▶ WHAT IS REQUIRED
Print exactly the lines from the one containing "The width and height of the screenshot is (184, 163)." through the last line of the records below, both included, and nothing else; omit any pictures.

▶ DATASET RECORDS
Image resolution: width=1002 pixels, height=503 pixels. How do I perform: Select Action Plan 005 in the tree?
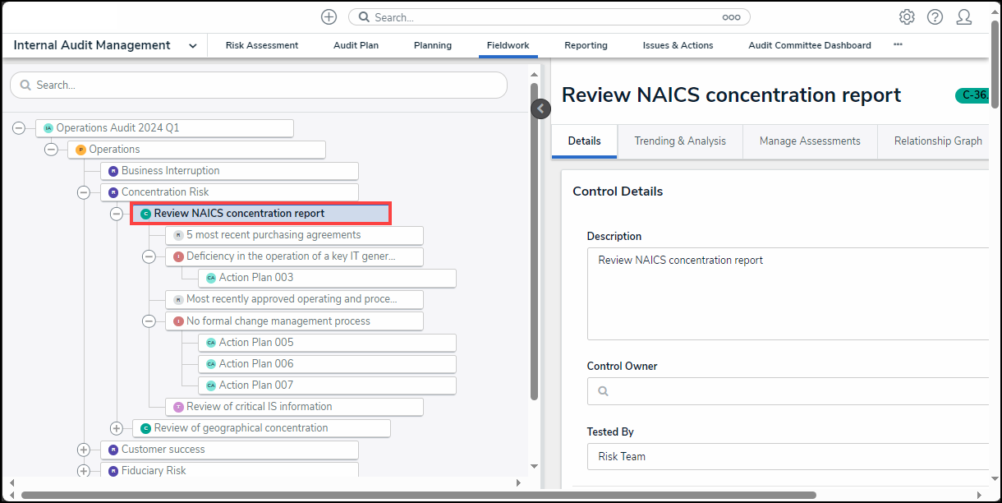255,343
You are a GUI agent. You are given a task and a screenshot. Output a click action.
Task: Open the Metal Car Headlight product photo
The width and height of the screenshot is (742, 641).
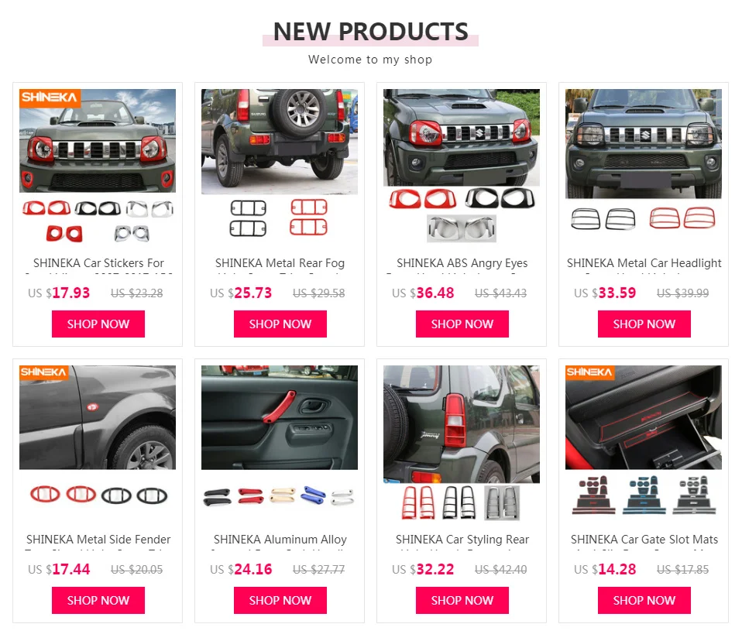[644, 167]
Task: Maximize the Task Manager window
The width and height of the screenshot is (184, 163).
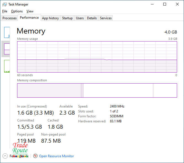Action: tap(165, 4)
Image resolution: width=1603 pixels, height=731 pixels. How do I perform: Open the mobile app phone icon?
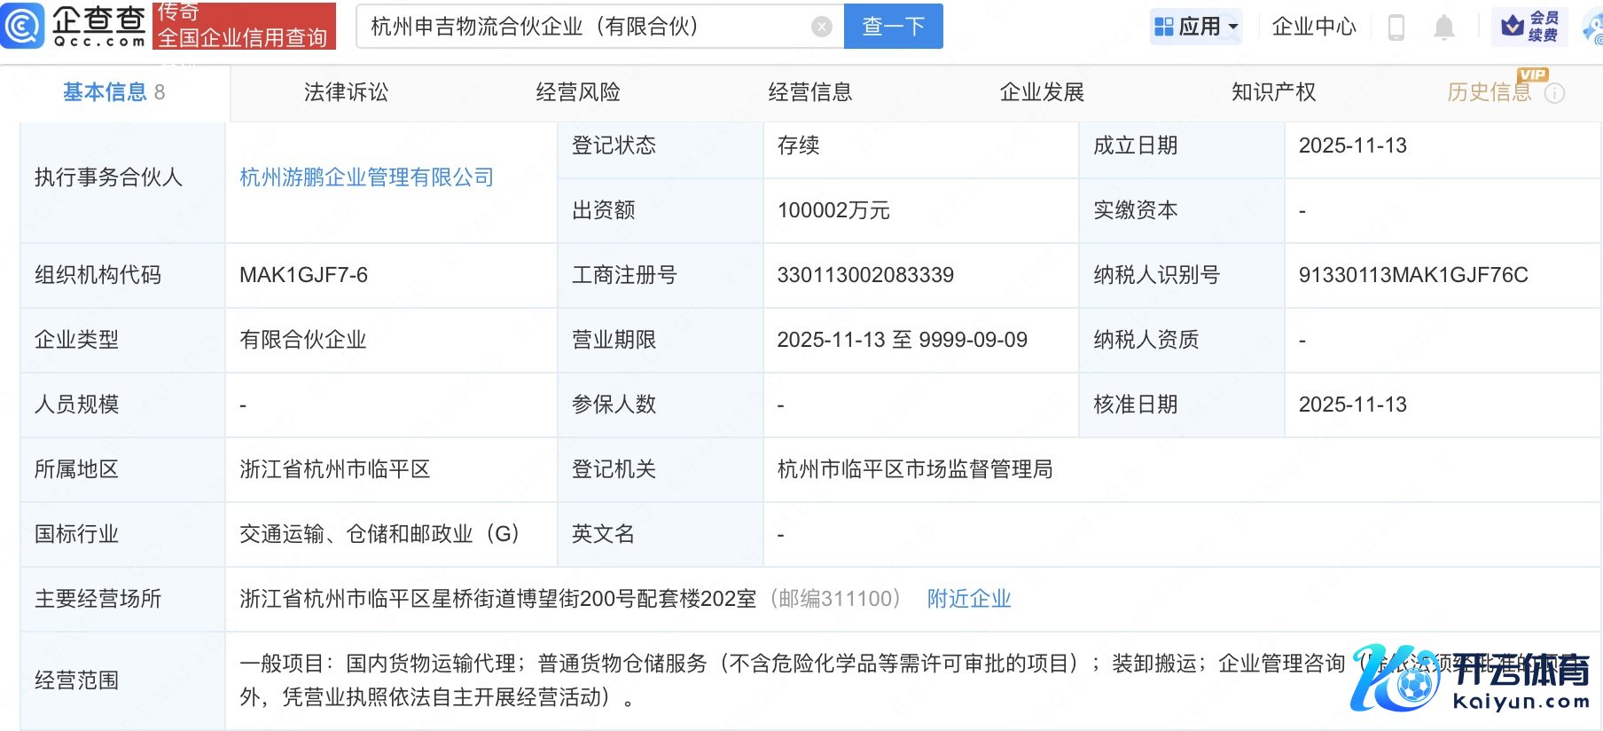click(1396, 27)
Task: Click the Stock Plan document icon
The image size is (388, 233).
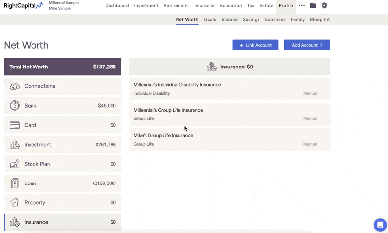Action: [15, 164]
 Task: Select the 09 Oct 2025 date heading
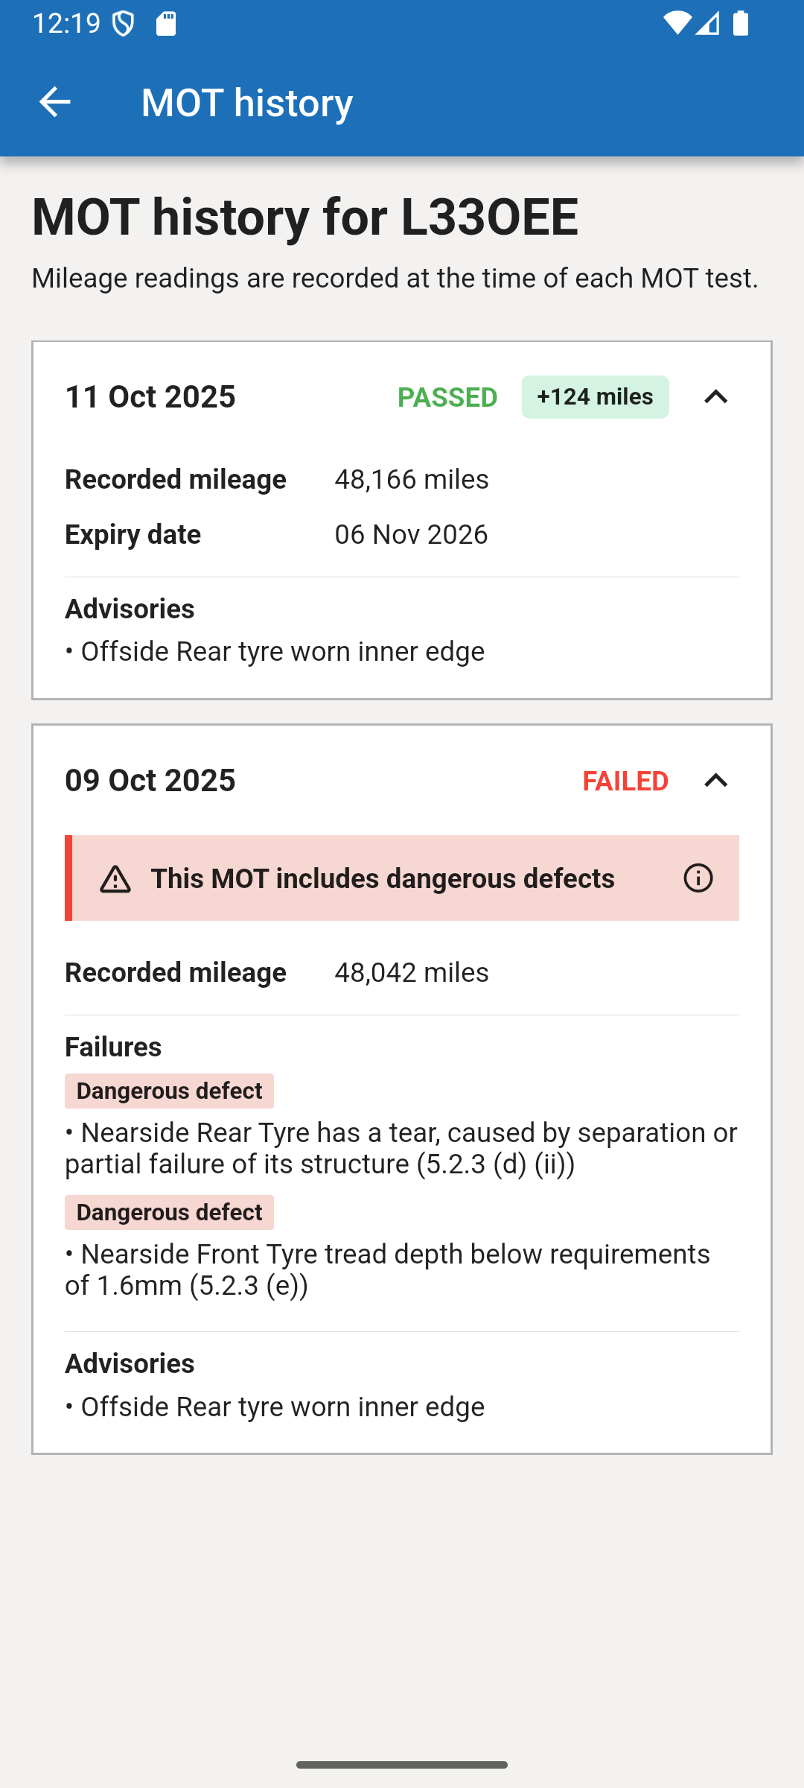tap(150, 780)
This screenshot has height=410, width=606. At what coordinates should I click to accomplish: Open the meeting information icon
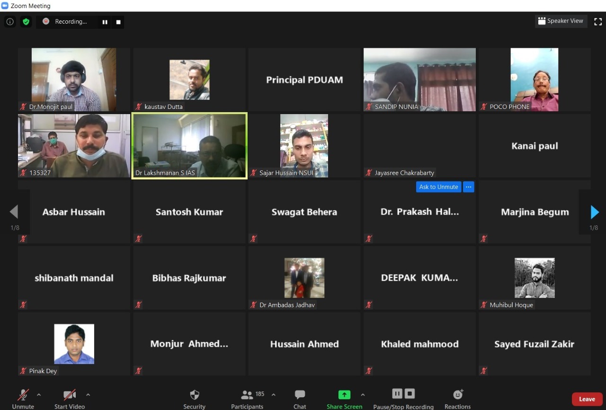[x=10, y=22]
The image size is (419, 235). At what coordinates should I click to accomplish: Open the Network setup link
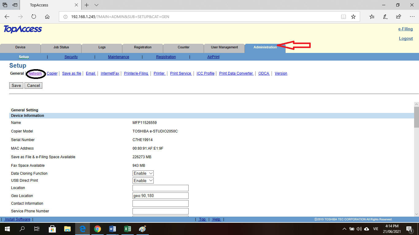click(35, 73)
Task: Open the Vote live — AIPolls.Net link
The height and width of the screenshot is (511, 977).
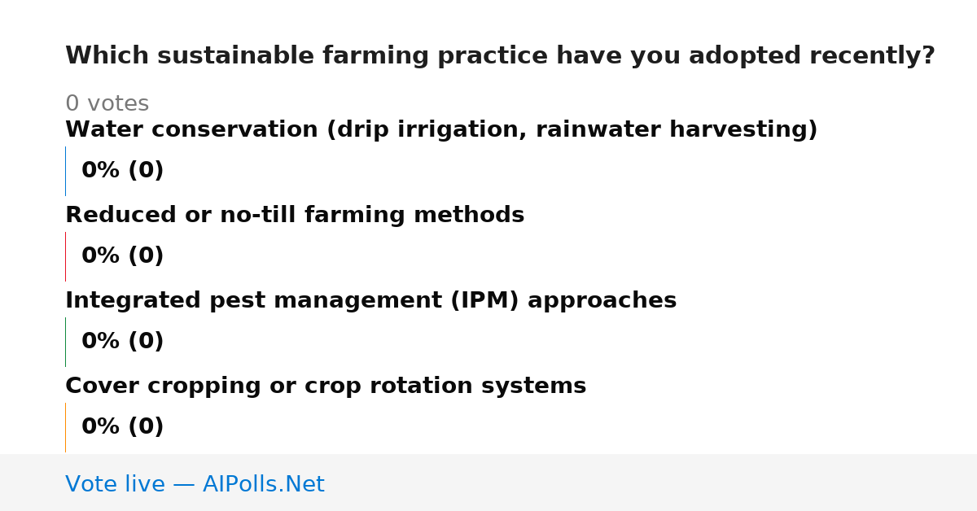Action: point(195,484)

▶ RESPONSE
The width and height of the screenshot is (184, 163).
Action: tap(165, 4)
Image resolution: width=1603 pixels, height=731 pixels. How do I perform: Open the mobile app phone icon?
click(1396, 27)
Task: Click the Stock Plan document icon
The image size is (388, 233).
Action: [15, 164]
 Task: Select the 09 Oct 2025 date heading
tap(150, 780)
This screenshot has height=410, width=606. At what coordinates should I click to accomplish: Open the meeting information icon
[x=10, y=22]
The image size is (419, 235). At what coordinates should I click to accomplish: Open the Network setup link
click(35, 73)
Task: Open the Vote live — AIPolls.Net link
The height and width of the screenshot is (511, 977).
Action: point(195,484)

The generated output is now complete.